With the arrival of Romania and Buglaria as full members of the EU the issue of migration is once more attracting a lot of attention. Stefan Wagstyl recently had an FT piece which gave a fair overview of the kind of debate which is presently going on in the UK, where the substantial (and largely welcomed) movement of large numbers of migrants from Poland and other Eastern Accession countries has now lead to an ongoing reflection over whether a repeat performance with its origins in the latest member countries would be considered so desireable. Immigration obviously has the capacity to bring out both the best and the worst in us, often at one and the same time.
As I have often pointed out on this site, attitudes towards migration have changed considerably among economists in recent years as awareness of the significance of population ageing has grown. Here is an early post in which I began to address the topic, New Economist has been covering the latest round of debate – and here – over at Demograohy Matters both Nandan Desai and Claus Vistesen have posts which are directly related to the debate, while Pienso Development Blog looks at the pros and cons of migration from the point of view of the sending country.

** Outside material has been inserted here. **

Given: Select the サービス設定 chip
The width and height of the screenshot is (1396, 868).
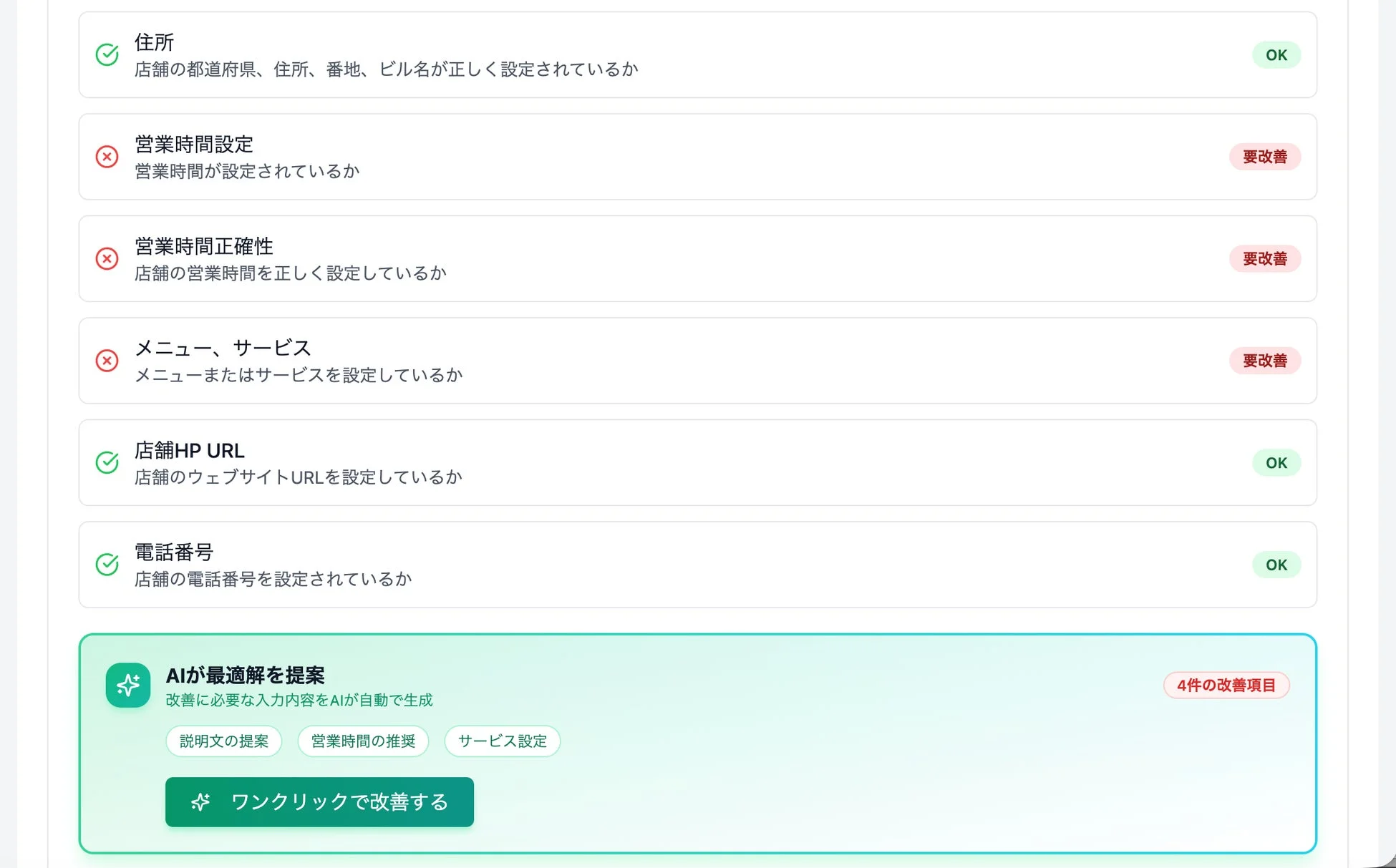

One point which is very clear is that there is currently a big difference between Northern and Southern Europe on the topic. In the south, and especially in Italy and Spain, it is unskilled labour which is being seen as particularly desireable, in that it creates a dynamism which facilitates the creation of the kind of employment where more educated locals may find work, while in the North, and especially now in France, it is skilled migration that is being promoted. As I try to argue in this post (and especially the comments) personally I see the southern model as a much more sustainable one, and one which is likely to create less social tension in the longer run.